Retype the listing below word for word, starting at the line that contains "The image size" and ending at the last line of the listing. Leave the pictures out of your copy.

-=-=-

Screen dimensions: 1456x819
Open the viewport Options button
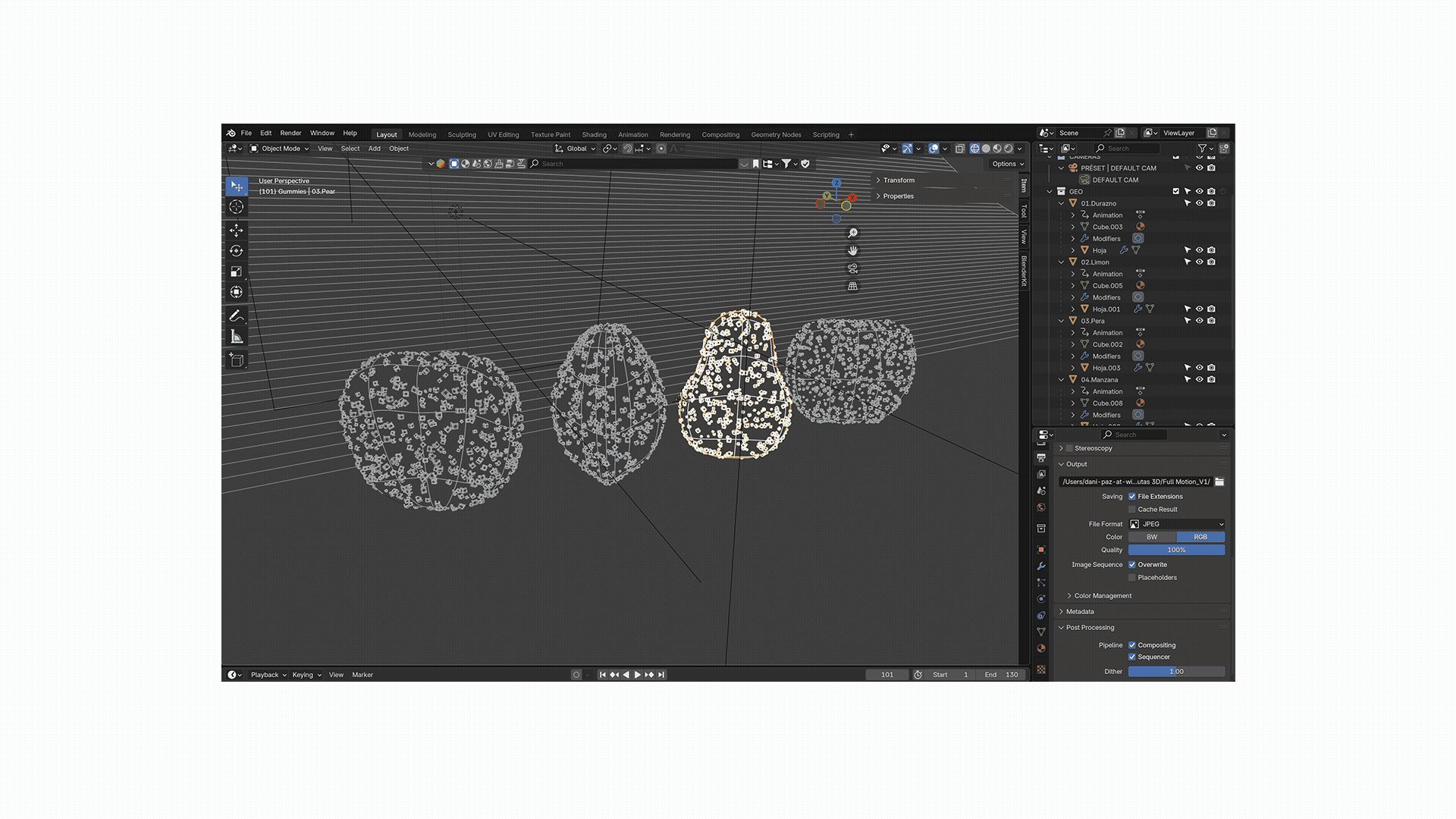(1007, 164)
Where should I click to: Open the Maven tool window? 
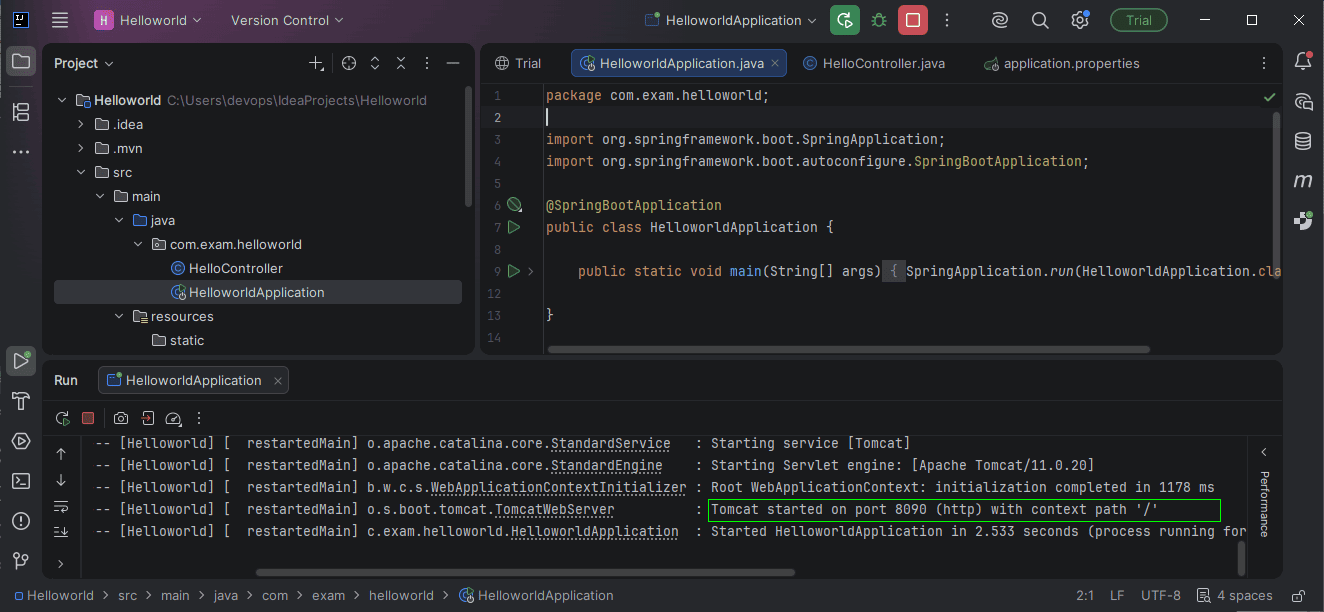click(1303, 181)
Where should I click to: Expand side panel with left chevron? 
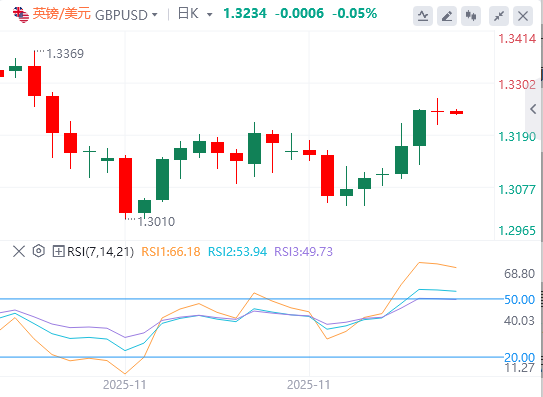533,109
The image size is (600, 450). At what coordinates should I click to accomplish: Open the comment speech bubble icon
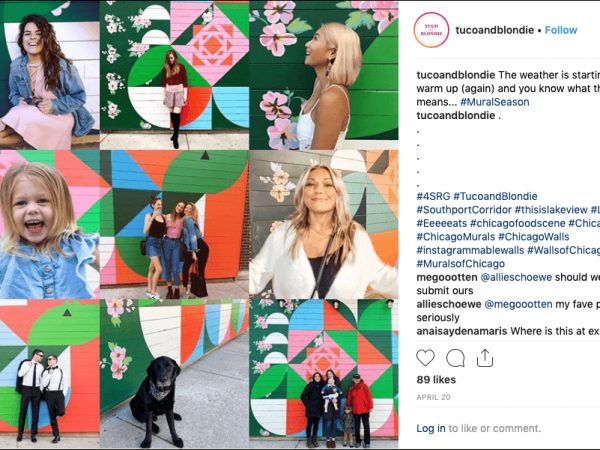click(455, 358)
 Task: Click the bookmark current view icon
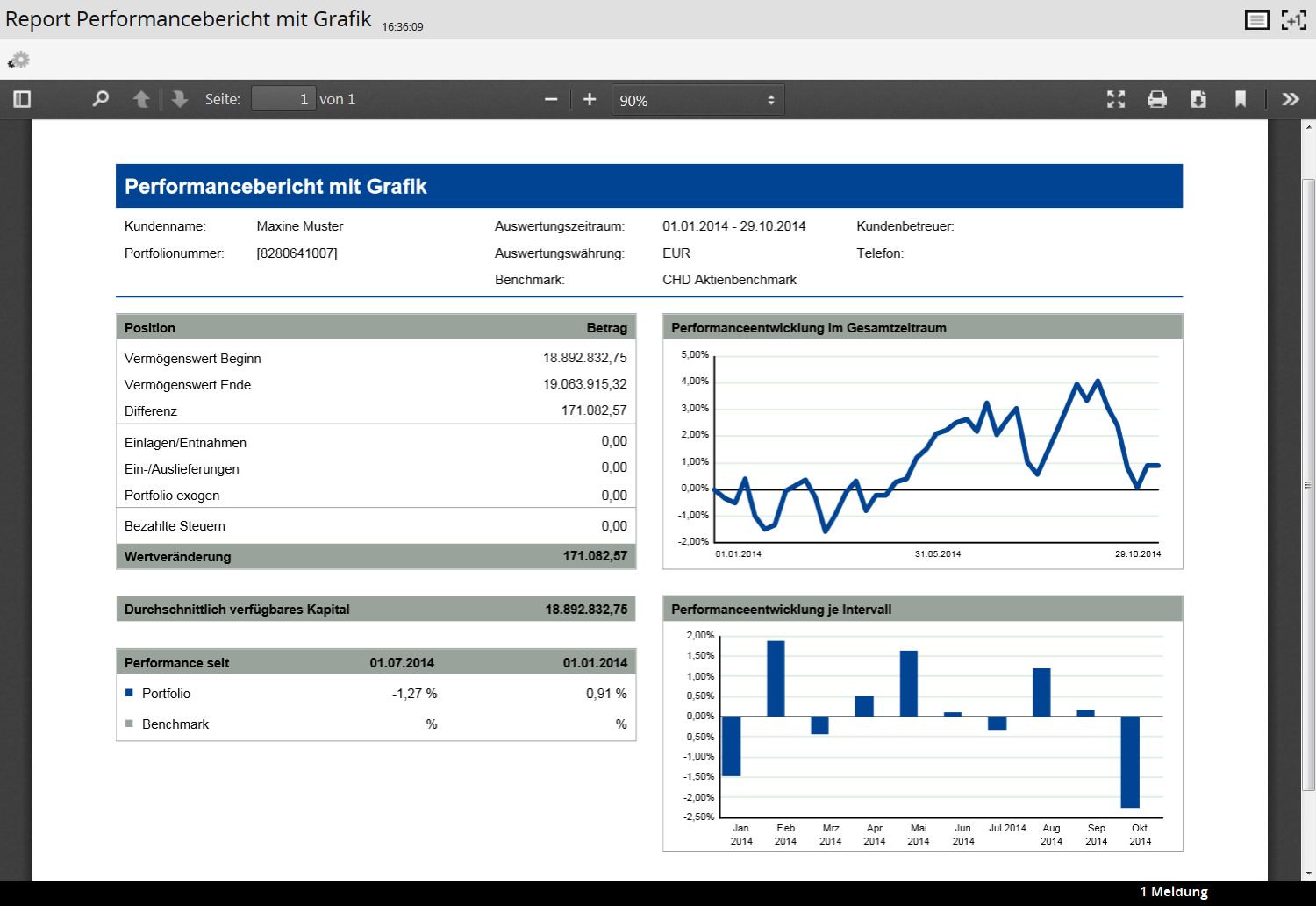[1241, 99]
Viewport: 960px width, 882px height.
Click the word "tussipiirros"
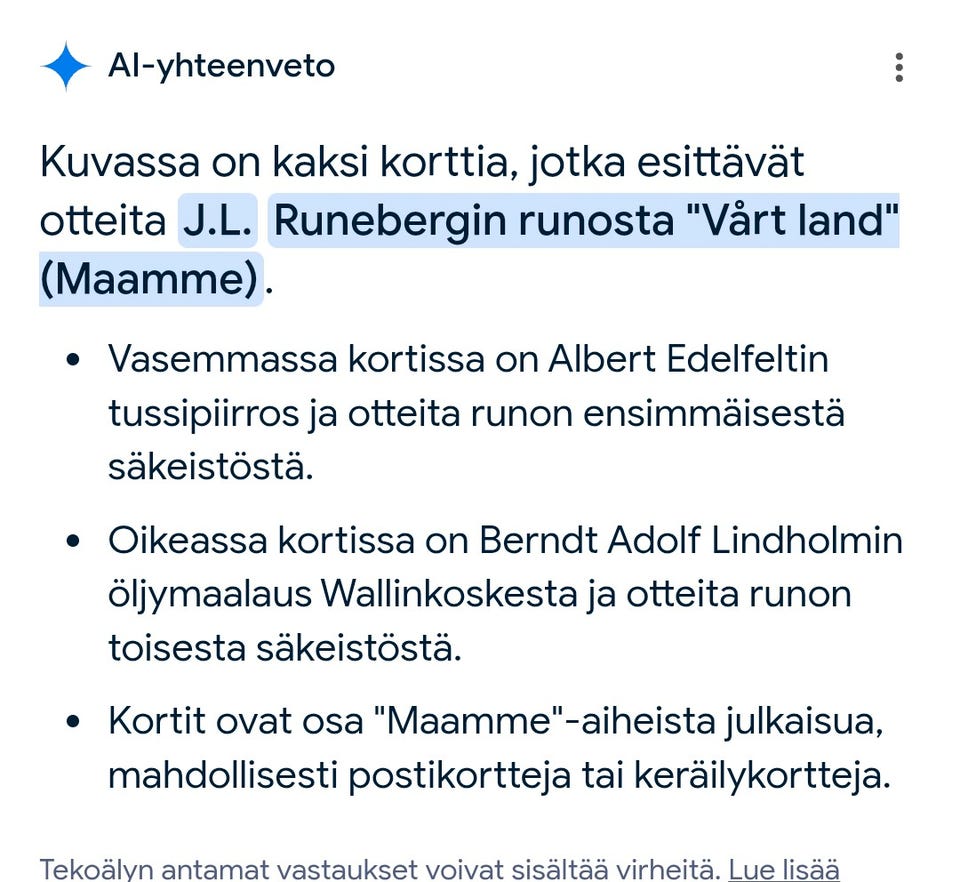pos(203,413)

-=-=-

--- IN RESPONSE ---
The image size is (600, 450). At what coordinates should I click to accomplish: Open the comment speech bubble icon
click(455, 358)
 Task: Click the bookmark current view icon
[1241, 99]
Viewport: 960px width, 882px height.
Click the word "tussipiirros"
pos(203,413)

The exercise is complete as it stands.